**YOUR TASK:** Reproduce the records that follow exactly as they appear.

**DATA TO USE:**
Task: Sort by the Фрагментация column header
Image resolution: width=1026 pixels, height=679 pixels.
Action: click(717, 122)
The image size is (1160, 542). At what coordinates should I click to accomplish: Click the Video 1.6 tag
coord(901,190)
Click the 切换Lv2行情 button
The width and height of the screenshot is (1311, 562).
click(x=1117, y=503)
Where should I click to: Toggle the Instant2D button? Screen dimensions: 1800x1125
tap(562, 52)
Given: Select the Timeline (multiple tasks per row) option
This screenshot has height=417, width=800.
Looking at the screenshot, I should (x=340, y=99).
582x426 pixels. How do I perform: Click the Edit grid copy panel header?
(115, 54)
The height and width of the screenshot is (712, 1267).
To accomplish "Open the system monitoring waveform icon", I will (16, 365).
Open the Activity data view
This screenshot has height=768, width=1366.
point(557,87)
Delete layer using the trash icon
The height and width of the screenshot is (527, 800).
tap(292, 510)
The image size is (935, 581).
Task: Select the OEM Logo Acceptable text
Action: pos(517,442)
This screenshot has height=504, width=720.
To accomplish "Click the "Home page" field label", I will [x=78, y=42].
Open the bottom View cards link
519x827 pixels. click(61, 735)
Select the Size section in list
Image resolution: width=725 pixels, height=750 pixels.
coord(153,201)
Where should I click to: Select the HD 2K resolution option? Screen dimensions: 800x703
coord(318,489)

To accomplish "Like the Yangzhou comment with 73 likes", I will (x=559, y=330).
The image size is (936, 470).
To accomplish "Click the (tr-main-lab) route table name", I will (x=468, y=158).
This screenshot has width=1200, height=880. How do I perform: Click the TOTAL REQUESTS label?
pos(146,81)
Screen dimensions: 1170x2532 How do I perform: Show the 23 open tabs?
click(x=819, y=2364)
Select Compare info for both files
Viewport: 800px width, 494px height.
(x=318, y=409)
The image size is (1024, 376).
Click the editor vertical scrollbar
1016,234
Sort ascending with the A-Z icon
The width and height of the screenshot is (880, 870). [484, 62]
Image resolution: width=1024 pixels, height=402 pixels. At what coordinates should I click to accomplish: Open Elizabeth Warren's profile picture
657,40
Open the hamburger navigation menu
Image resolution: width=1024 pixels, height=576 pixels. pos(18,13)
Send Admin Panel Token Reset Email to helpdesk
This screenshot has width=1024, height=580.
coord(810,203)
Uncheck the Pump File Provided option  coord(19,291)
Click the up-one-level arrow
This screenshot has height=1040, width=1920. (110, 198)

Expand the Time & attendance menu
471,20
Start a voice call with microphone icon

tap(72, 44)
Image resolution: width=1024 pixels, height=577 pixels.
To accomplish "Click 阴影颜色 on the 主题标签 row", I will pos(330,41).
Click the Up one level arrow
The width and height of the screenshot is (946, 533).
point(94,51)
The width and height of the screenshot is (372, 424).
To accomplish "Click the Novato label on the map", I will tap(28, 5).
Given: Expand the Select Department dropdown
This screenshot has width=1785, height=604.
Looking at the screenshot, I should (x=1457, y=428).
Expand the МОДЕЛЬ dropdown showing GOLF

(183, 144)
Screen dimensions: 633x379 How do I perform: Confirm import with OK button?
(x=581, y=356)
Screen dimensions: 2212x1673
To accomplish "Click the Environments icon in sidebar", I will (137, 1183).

**WRITTEN ANSWER:**
Task: Sort by the Фрагментация column header
Image resolution: width=1026 pixels, height=679 pixels.
Action: click(717, 122)
The image size is (1160, 542). At what coordinates should I click to accomplish: Click the Video 1.6 tag
coord(901,190)
Click the 切换Lv2行情 button
The width and height of the screenshot is (1311, 562).
click(x=1117, y=503)
Where should I click to: Toggle the Instant2D button? Screen dimensions: 1800x1125
tap(562, 52)
Given: Select the Timeline (multiple tasks per row) option
This screenshot has height=417, width=800.
Looking at the screenshot, I should (x=340, y=99).
582x426 pixels. How do I perform: Click the Edit grid copy panel header?
(115, 54)
The height and width of the screenshot is (712, 1267).
To accomplish "Open the system monitoring waveform icon", I will (16, 365).
Open the Activity data view
This screenshot has height=768, width=1366.
point(557,87)
Delete layer using the trash icon
The height and width of the screenshot is (527, 800).
tap(292, 510)
The image size is (935, 581).
Task: Select the OEM Logo Acceptable text
Action: pos(517,442)
This screenshot has height=504, width=720.
To accomplish "Click the "Home page" field label", I will [x=78, y=42].
Open the bottom View cards link
519x827 pixels. click(61, 735)
Select the Size section in list
Image resolution: width=725 pixels, height=750 pixels.
coord(153,201)
Where should I click to: Select the HD 2K resolution option? Screen dimensions: 800x703
coord(318,489)

To accomplish "Like the Yangzhou comment with 73 likes", I will (x=559, y=330).
The image size is (936, 470).
To accomplish "Click the (tr-main-lab) route table name", I will (x=468, y=158).
This screenshot has width=1200, height=880. How do I perform: Click the TOTAL REQUESTS label?
pos(146,81)
Screen dimensions: 1170x2532 How do I perform: Show the 23 open tabs?
click(x=819, y=2364)
Select Compare info for both files
Viewport: 800px width, 494px height.
(x=318, y=409)
The image size is (1024, 376).
Click the editor vertical scrollbar
1016,234
Sort ascending with the A-Z icon
The width and height of the screenshot is (880, 870). [484, 62]
Image resolution: width=1024 pixels, height=402 pixels. At what coordinates should I click to accomplish: Open Elizabeth Warren's profile picture
657,40
Open the hamburger navigation menu
Image resolution: width=1024 pixels, height=576 pixels. pos(18,13)
Send Admin Panel Token Reset Email to helpdesk
This screenshot has width=1024, height=580.
coord(810,203)
Uncheck the Pump File Provided option  coord(19,291)
Click the up-one-level arrow
This screenshot has height=1040, width=1920. (110, 198)

Expand the Time & attendance menu
471,20
Start a voice call with microphone icon

tap(72, 44)
Image resolution: width=1024 pixels, height=577 pixels.
To accomplish "Click 阴影颜色 on the 主题标签 row", I will pos(330,41).
Click the Up one level arrow
The width and height of the screenshot is (946, 533).
point(94,51)
The width and height of the screenshot is (372, 424).
To accomplish "Click the Novato label on the map", I will tap(28, 5).
Given: Expand the Select Department dropdown
This screenshot has width=1785, height=604.
Looking at the screenshot, I should (x=1457, y=428).
Expand the МОДЕЛЬ dropdown showing GOLF

(183, 144)
Screen dimensions: 633x379 How do I perform: Confirm import with OK button?
(x=581, y=356)
Screen dimensions: 2212x1673
To accomplish "Click the Environments icon in sidebar", I will (137, 1183).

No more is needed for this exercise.